From the entries below, copy out all lines holding "computer".

Start of Exercise data

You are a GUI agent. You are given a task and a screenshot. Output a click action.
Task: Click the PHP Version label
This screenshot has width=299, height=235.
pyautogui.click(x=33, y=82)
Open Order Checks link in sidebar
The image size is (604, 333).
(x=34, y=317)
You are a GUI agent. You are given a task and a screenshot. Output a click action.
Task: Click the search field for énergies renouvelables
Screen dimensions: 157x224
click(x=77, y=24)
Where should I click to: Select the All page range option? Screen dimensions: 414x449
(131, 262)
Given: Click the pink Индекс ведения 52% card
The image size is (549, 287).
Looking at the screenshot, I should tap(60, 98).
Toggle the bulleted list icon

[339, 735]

End of Exercise data
Start of Exercise data

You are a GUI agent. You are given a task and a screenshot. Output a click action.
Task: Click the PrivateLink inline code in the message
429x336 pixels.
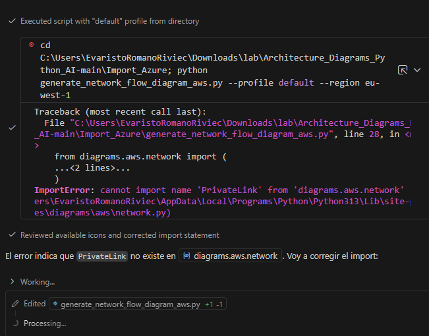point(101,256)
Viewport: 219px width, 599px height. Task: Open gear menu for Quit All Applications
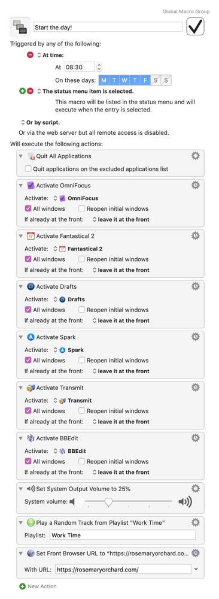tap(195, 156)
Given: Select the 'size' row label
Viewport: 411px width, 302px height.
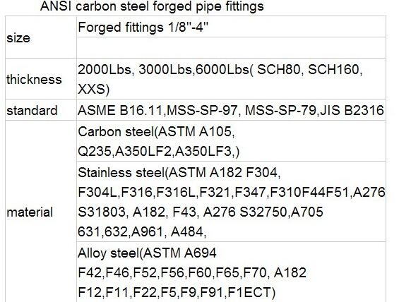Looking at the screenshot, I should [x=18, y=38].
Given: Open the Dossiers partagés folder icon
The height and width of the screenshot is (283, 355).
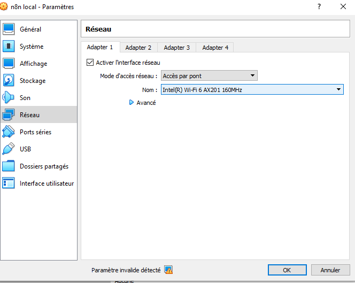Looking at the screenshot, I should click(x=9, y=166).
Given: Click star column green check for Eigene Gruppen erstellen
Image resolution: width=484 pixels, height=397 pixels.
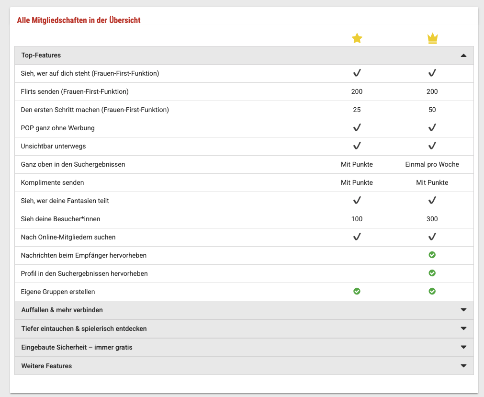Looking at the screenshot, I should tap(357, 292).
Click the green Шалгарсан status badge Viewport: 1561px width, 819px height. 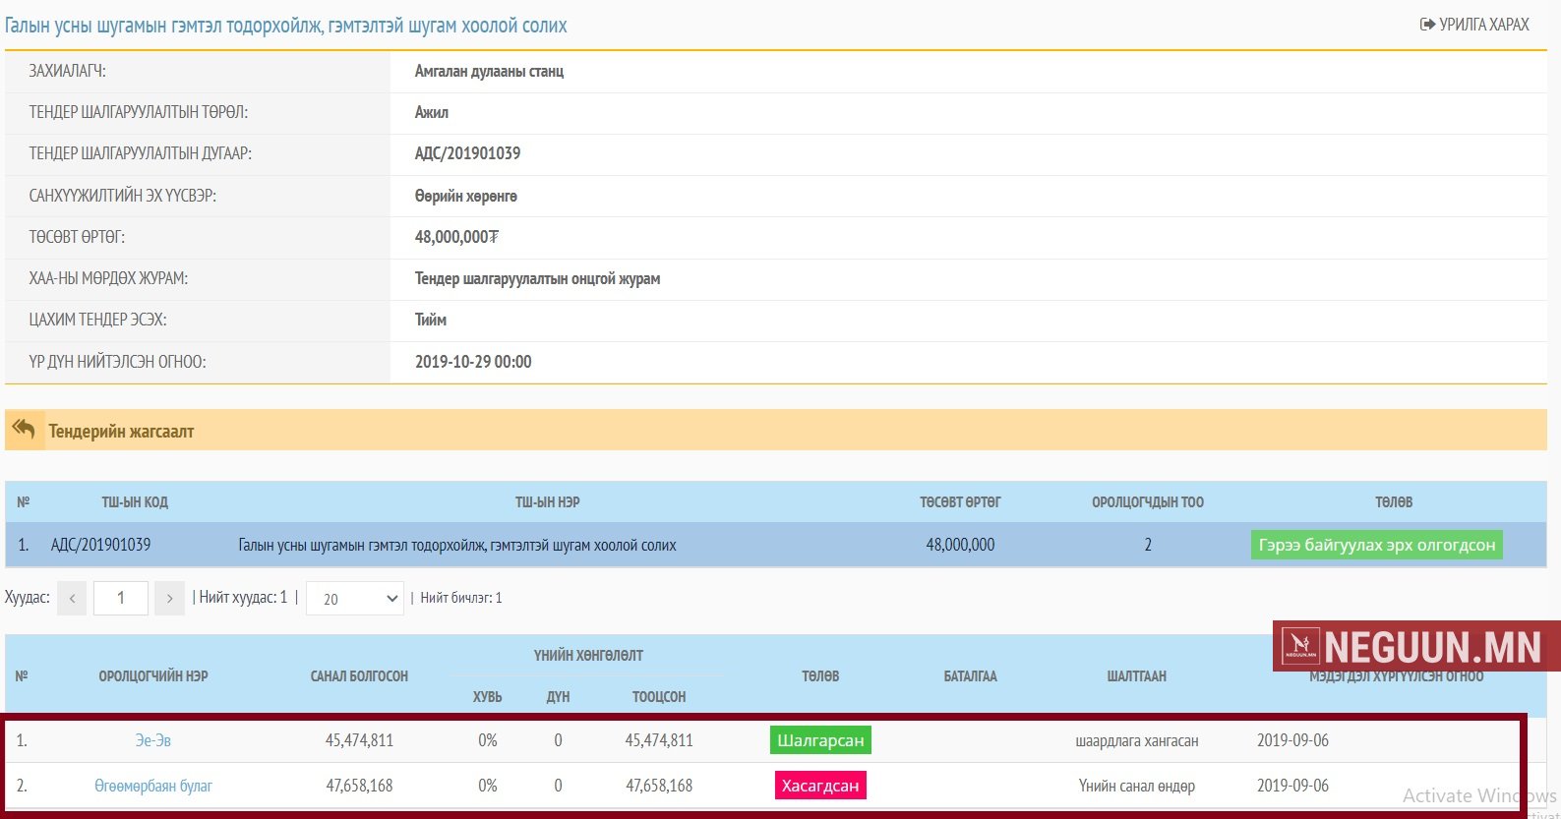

End of Exercise data
Start of Exercise data

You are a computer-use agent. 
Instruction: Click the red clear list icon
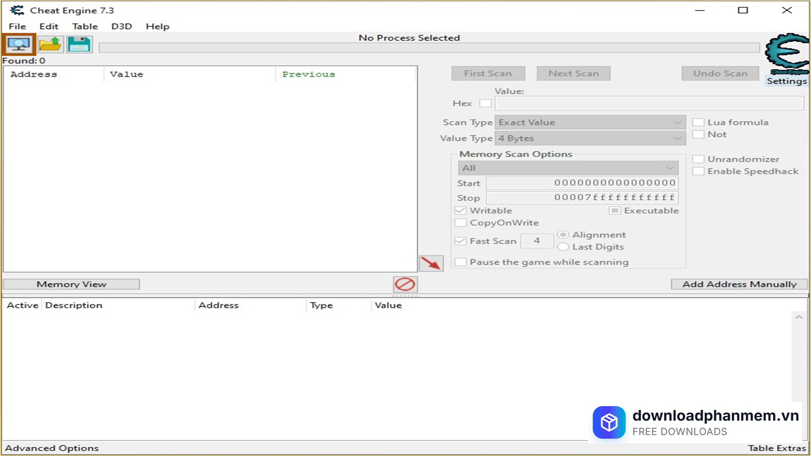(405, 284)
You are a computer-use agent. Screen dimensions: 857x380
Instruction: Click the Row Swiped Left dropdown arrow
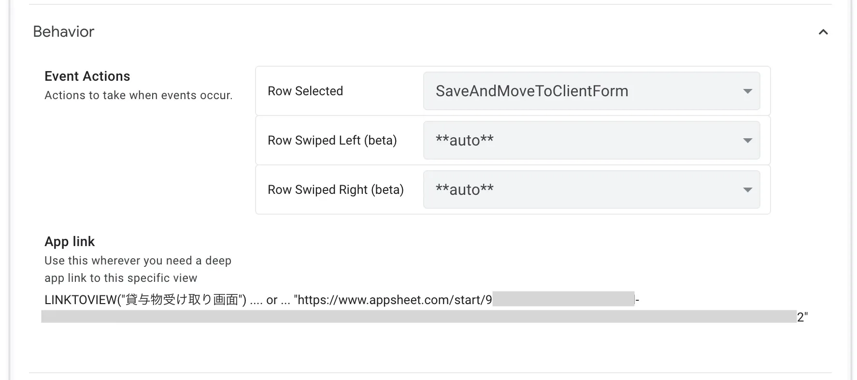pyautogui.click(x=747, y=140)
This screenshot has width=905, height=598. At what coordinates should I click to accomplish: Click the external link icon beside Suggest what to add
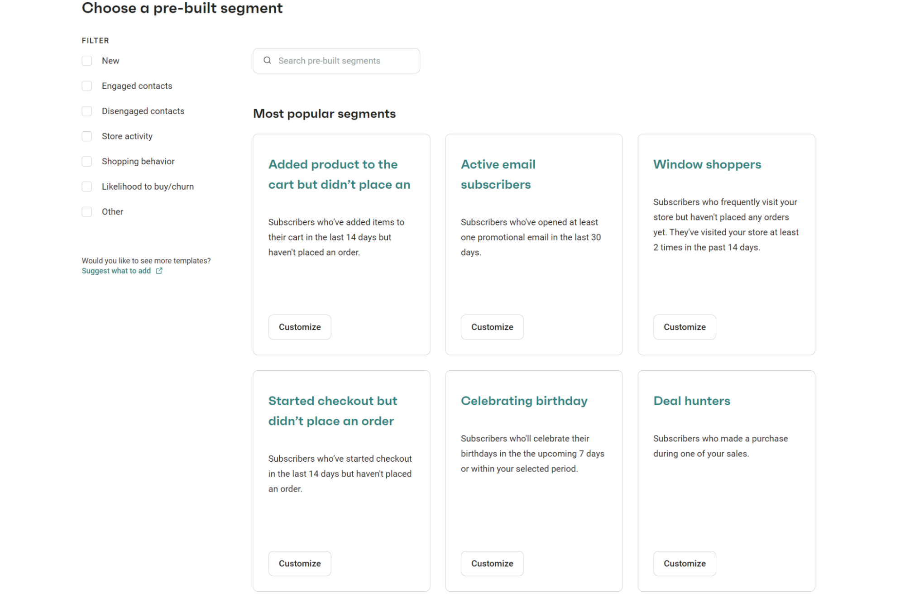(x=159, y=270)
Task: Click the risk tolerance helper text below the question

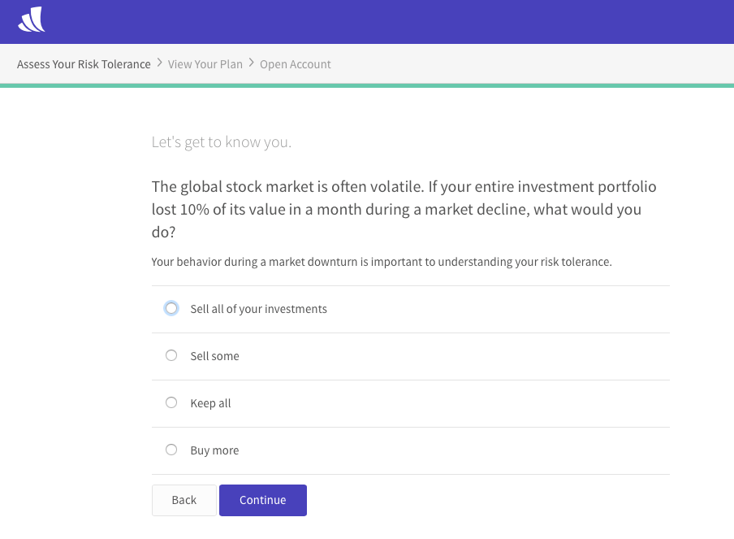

End of Exercise data

- _Solved exercise_
You are a computer-use agent. 
You are a computer-use agent. Screen dimensions: 857x380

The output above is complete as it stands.